In addition to functioning well and persistently on ImageNet, EfficientNet-B0 may also be used satisfactorily to other datasets.

(2)
EfficientNet-B0 transfer learning

Any machine-learning model can apply the transfer learning technique, but deep learning is where it first gained popularity. Neural networks using convolution layers is viewed as having training in particular database sets in order to retrieve characteristics. The prototype is able to forecast outcomes based on learnt attributes. A lot of data must be used to train the model for CNNs in order to increase their accuracy. There are certain challenges to gathering a lot of data in practise. Additionally, if anything in the obtained information is lacking, the data is still not trustworthy sufficient to be implemented with CNN models. The transfer learning method is the answer to these problems. An examination of the transfer learning approach is shown in Fig. 4.

A set of 2 C N N model transfer learning approaches without and with transfer learning.
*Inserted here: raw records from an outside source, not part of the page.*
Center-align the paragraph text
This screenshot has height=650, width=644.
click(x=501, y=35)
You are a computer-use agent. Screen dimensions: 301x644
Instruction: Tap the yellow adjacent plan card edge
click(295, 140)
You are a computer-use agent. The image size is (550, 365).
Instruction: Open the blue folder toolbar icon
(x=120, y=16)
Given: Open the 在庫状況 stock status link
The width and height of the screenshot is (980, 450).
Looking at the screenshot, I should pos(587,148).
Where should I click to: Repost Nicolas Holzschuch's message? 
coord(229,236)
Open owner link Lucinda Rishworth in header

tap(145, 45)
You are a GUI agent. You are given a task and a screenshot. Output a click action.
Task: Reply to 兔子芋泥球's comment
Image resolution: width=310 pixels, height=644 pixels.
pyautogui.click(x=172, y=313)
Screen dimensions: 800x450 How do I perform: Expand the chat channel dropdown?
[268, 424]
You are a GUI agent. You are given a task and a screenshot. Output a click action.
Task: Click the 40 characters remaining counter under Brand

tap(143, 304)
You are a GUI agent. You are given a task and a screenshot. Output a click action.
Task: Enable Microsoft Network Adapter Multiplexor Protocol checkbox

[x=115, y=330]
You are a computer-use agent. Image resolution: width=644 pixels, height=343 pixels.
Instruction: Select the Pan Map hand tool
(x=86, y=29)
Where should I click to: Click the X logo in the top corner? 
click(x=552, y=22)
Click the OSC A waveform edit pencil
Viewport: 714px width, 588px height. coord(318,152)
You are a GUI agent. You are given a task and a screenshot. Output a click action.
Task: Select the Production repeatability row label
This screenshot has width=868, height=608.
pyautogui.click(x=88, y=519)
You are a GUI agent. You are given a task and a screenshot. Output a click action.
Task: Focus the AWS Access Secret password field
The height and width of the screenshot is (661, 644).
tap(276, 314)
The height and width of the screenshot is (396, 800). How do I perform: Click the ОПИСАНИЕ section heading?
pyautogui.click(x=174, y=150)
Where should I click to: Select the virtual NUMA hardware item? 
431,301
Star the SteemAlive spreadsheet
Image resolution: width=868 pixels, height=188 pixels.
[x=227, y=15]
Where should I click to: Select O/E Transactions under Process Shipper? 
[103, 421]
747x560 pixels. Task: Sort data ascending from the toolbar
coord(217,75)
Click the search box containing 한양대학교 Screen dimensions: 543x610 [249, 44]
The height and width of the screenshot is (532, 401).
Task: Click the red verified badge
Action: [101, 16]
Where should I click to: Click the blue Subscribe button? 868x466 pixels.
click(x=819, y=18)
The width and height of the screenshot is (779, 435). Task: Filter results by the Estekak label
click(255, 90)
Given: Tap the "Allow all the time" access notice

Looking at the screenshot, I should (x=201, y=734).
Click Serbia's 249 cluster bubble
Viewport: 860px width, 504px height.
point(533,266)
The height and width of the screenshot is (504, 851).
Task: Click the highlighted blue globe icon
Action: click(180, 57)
Without transfer, learning includes learned features to Goi Cuon, Banh M i to Banh Xeo. With the transfer, learning consists of new data, pre-trained C N N, new task, Goi Cuon, and Banh M i. — **Fig. 4**

Transfer learning allows a model to keep its ideal parameters after being tested on a well-known dataset like ImageNet. The following learning challenge uses the previously taught characteristics. As a result, the model's overall accuracy will increase.

Transfer learning will be used in this project for EfficientNet-B0, which was trained on ImageNet. Figure 5 shows the suggested model's architecture utilising EfficientNet-B0 and transfer learning. The design of the suggested model is essentially the same as that of EfficientNet-B0.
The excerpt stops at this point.